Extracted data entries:
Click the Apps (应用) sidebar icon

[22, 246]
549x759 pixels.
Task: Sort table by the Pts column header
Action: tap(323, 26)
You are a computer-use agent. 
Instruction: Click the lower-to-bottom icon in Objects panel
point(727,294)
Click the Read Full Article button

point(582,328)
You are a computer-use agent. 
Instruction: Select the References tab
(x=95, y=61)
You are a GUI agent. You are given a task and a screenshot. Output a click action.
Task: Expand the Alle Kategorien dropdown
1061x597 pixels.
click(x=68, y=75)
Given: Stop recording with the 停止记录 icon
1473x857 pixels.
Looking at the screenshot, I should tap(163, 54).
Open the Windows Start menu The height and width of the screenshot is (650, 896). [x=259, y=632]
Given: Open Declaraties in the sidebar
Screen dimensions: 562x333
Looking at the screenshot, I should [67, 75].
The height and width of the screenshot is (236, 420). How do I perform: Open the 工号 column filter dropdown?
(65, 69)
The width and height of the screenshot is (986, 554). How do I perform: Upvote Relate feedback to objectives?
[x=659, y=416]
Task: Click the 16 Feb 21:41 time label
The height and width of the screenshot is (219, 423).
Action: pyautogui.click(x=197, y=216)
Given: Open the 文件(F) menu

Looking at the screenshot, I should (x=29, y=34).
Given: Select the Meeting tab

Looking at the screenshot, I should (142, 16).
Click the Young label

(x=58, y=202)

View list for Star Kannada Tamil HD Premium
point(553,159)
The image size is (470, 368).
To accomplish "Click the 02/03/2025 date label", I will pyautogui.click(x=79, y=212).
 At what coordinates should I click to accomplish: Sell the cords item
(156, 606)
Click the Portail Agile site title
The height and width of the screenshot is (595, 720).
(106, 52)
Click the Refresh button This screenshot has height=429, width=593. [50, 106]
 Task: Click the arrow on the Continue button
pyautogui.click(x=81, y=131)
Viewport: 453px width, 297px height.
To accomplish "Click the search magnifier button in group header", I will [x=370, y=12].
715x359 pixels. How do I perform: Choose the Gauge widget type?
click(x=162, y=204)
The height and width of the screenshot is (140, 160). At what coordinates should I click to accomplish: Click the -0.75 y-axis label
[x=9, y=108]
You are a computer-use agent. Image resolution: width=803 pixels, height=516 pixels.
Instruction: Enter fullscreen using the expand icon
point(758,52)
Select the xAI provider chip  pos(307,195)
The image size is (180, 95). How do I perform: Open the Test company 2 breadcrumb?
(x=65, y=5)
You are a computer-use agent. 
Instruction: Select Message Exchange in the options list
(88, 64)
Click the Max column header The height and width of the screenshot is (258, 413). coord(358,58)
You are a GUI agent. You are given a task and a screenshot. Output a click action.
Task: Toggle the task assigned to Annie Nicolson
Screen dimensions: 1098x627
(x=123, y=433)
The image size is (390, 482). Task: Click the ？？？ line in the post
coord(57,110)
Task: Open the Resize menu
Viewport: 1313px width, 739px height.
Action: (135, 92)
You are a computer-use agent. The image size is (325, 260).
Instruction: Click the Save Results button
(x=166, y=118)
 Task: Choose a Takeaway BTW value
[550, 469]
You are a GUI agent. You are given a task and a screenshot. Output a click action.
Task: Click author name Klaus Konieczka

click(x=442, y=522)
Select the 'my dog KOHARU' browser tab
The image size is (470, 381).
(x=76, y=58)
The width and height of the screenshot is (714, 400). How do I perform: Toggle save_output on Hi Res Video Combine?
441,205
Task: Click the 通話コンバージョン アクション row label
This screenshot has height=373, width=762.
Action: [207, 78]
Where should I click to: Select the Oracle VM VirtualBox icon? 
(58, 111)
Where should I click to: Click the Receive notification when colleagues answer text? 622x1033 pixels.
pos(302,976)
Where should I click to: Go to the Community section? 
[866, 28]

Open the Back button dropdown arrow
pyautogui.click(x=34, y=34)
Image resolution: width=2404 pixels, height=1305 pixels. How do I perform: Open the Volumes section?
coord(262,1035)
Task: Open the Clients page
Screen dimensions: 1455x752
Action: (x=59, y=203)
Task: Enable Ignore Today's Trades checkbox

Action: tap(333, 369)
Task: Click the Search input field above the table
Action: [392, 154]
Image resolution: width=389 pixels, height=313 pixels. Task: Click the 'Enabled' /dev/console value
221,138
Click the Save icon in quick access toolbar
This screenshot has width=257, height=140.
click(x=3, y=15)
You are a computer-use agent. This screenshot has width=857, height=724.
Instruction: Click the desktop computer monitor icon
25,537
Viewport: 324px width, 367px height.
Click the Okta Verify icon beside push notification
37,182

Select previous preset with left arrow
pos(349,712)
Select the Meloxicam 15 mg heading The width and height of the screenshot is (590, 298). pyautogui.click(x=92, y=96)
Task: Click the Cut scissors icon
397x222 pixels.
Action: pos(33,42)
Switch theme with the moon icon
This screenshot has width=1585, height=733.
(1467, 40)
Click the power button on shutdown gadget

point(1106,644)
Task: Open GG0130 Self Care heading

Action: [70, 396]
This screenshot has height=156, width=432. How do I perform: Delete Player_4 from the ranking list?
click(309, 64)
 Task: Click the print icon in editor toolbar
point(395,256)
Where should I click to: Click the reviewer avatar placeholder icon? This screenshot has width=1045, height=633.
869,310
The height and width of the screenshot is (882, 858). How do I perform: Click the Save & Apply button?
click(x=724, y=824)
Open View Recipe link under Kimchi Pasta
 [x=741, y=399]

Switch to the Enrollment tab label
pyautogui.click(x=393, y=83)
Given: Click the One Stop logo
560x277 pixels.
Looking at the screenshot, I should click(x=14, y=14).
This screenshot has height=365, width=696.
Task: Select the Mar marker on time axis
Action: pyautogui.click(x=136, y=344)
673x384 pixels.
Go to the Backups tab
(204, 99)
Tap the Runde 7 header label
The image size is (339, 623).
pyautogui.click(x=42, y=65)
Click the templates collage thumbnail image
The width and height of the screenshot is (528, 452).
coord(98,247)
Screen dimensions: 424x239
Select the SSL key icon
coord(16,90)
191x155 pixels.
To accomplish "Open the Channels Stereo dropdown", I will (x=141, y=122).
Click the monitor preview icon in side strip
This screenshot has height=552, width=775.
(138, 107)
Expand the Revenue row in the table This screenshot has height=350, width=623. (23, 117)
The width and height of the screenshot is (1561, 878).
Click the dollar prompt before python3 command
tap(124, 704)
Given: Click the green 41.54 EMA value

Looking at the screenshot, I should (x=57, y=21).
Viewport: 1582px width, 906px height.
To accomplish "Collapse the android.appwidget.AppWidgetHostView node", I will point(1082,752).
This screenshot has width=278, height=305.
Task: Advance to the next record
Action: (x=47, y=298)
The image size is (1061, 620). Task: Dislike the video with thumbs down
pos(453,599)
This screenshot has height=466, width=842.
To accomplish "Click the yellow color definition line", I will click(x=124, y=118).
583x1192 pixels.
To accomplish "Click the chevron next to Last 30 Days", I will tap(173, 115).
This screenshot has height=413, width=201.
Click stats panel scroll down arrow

◆ GIVEN EXERCISE
Retype all of the lines above without any changes.

◆ REPLY
Click the Apps (应用) sidebar icon

[22, 246]
549x759 pixels.
Task: Sort table by the Pts column header
Action: tap(323, 26)
You are a computer-use agent. 
Instruction: Click the lower-to-bottom icon in Objects panel
point(727,294)
Click the Read Full Article button

point(582,328)
You are a computer-use agent. 
Instruction: Select the References tab
(x=95, y=61)
You are a GUI agent. You are given a task and a screenshot. Output a click action.
Task: Expand the Alle Kategorien dropdown
1061x597 pixels.
click(x=68, y=75)
Given: Stop recording with the 停止记录 icon
1473x857 pixels.
Looking at the screenshot, I should tap(163, 54).
Open the Windows Start menu The height and width of the screenshot is (650, 896). [x=259, y=632]
Given: Open Declaraties in the sidebar
Screen dimensions: 562x333
Looking at the screenshot, I should [67, 75].
The height and width of the screenshot is (236, 420). How do I perform: Open the 工号 column filter dropdown?
(65, 69)
The width and height of the screenshot is (986, 554). How do I perform: Upvote Relate feedback to objectives?
[x=659, y=416]
Task: Click the 16 Feb 21:41 time label
The height and width of the screenshot is (219, 423).
Action: pyautogui.click(x=197, y=216)
Given: Open the 文件(F) menu

Looking at the screenshot, I should (x=29, y=34).
Given: Select the Meeting tab

Looking at the screenshot, I should (142, 16).
Click the Young label

(x=58, y=202)

View list for Star Kannada Tamil HD Premium
point(553,159)
The image size is (470, 368).
To accomplish "Click the 02/03/2025 date label", I will pyautogui.click(x=79, y=212).
 At what coordinates should I click to accomplish: Sell the cords item
(156, 606)
Click the Portail Agile site title
The height and width of the screenshot is (595, 720).
(106, 52)
Click the Refresh button This screenshot has height=429, width=593. [50, 106]
 Task: Click the arrow on the Continue button
pyautogui.click(x=81, y=131)
Viewport: 453px width, 297px height.
To accomplish "Click the search magnifier button in group header", I will [x=370, y=12].
715x359 pixels. How do I perform: Choose the Gauge widget type?
click(x=162, y=204)
The height and width of the screenshot is (140, 160). At what coordinates should I click to accomplish: Click the -0.75 y-axis label
[x=9, y=108]
You are a computer-use agent. Image resolution: width=803 pixels, height=516 pixels.
Instruction: Enter fullscreen using the expand icon
point(758,52)
Select the xAI provider chip  pos(307,195)
The image size is (180, 95). How do I perform: Open the Test company 2 breadcrumb?
(x=65, y=5)
You are a computer-use agent. 
Instruction: Select Message Exchange in the options list
(88, 64)
Click the Max column header The height and width of the screenshot is (258, 413). coord(358,58)
You are a GUI agent. You are given a task and a screenshot. Output a click action.
Task: Toggle the task assigned to Annie Nicolson
Screen dimensions: 1098x627
(x=123, y=433)
The image size is (390, 482). Task: Click the ？？？ line in the post
coord(57,110)
Task: Open the Resize menu
Viewport: 1313px width, 739px height.
Action: (135, 92)
You are a computer-use agent. The image size is (325, 260).
Instruction: Click the Save Results button
(x=166, y=118)
 Task: Choose a Takeaway BTW value
[550, 469]
You are a GUI agent. You are given a task and a screenshot. Output a click action.
Task: Click author name Klaus Konieczka

click(x=442, y=522)
Select the 'my dog KOHARU' browser tab
The image size is (470, 381).
(x=76, y=58)
The width and height of the screenshot is (714, 400). How do I perform: Toggle save_output on Hi Res Video Combine?
441,205
Task: Click the 通話コンバージョン アクション row label
This screenshot has height=373, width=762.
Action: [207, 78]
Where should I click to: Select the Oracle VM VirtualBox icon? 
(58, 111)
Where should I click to: Click the Receive notification when colleagues answer text? 622x1033 pixels.
pos(302,976)
Where should I click to: Go to the Community section? 
[866, 28]

Open the Back button dropdown arrow
pyautogui.click(x=34, y=34)
Image resolution: width=2404 pixels, height=1305 pixels. How do I perform: Open the Volumes section?
coord(262,1035)
Task: Open the Clients page
Screen dimensions: 1455x752
Action: (x=59, y=203)
Task: Enable Ignore Today's Trades checkbox

Action: tap(333, 369)
Task: Click the Search input field above the table
Action: [392, 154]
Image resolution: width=389 pixels, height=313 pixels. Task: Click the 'Enabled' /dev/console value
221,138
Click the Save icon in quick access toolbar
This screenshot has width=257, height=140.
click(x=3, y=15)
You are a computer-use agent. This screenshot has width=857, height=724.
Instruction: Click the desktop computer monitor icon
25,537
Viewport: 324px width, 367px height.
Click the Okta Verify icon beside push notification
37,182

Select previous preset with left arrow
pos(349,712)
Select the Meloxicam 15 mg heading The width and height of the screenshot is (590, 298). pyautogui.click(x=92, y=96)
Task: Click the Cut scissors icon
397x222 pixels.
Action: pos(33,42)
Switch theme with the moon icon
This screenshot has width=1585, height=733.
(1467, 40)
Click the power button on shutdown gadget

point(1106,644)
Task: Open GG0130 Self Care heading

Action: [70, 396]
This screenshot has height=156, width=432. How do I perform: Delete Player_4 from the ranking list?
click(309, 64)
 Task: Click the print icon in editor toolbar
point(395,256)
Where should I click to: Click the reviewer avatar placeholder icon? This screenshot has width=1045, height=633.
869,310
The height and width of the screenshot is (882, 858). How do I perform: Click the Save & Apply button?
click(x=724, y=824)
Open View Recipe link under Kimchi Pasta
 [x=741, y=399]

Switch to the Enrollment tab label
pyautogui.click(x=393, y=83)
Given: Click the One Stop logo
560x277 pixels.
Looking at the screenshot, I should click(x=14, y=14).
This screenshot has height=365, width=696.
Task: Select the Mar marker on time axis
Action: pyautogui.click(x=136, y=344)
673x384 pixels.
Go to the Backups tab
(204, 99)
Tap the Runde 7 header label
The image size is (339, 623).
pyautogui.click(x=42, y=65)
Click the templates collage thumbnail image
The width and height of the screenshot is (528, 452).
coord(98,247)
Screen dimensions: 424x239
Select the SSL key icon
coord(16,90)
191x155 pixels.
To accomplish "Open the Channels Stereo dropdown", I will (x=141, y=122).
Click the monitor preview icon in side strip
This screenshot has height=552, width=775.
(138, 107)
Expand the Revenue row in the table This screenshot has height=350, width=623. (23, 117)
The width and height of the screenshot is (1561, 878).
Click the dollar prompt before python3 command
tap(124, 704)
Given: Click the green 41.54 EMA value

Looking at the screenshot, I should (x=57, y=21).
Viewport: 1582px width, 906px height.
To accomplish "Collapse the android.appwidget.AppWidgetHostView node", I will point(1082,752).
This screenshot has width=278, height=305.
Task: Advance to the next record
Action: (x=47, y=298)
The image size is (1061, 620). Task: Dislike the video with thumbs down
pos(453,599)
This screenshot has height=466, width=842.
To accomplish "Click the yellow color definition line", I will click(x=124, y=118).
583x1192 pixels.
To accomplish "Click the chevron next to Last 30 Days", I will tap(173, 115).
This screenshot has height=413, width=201.
Click stats panel scroll down arrow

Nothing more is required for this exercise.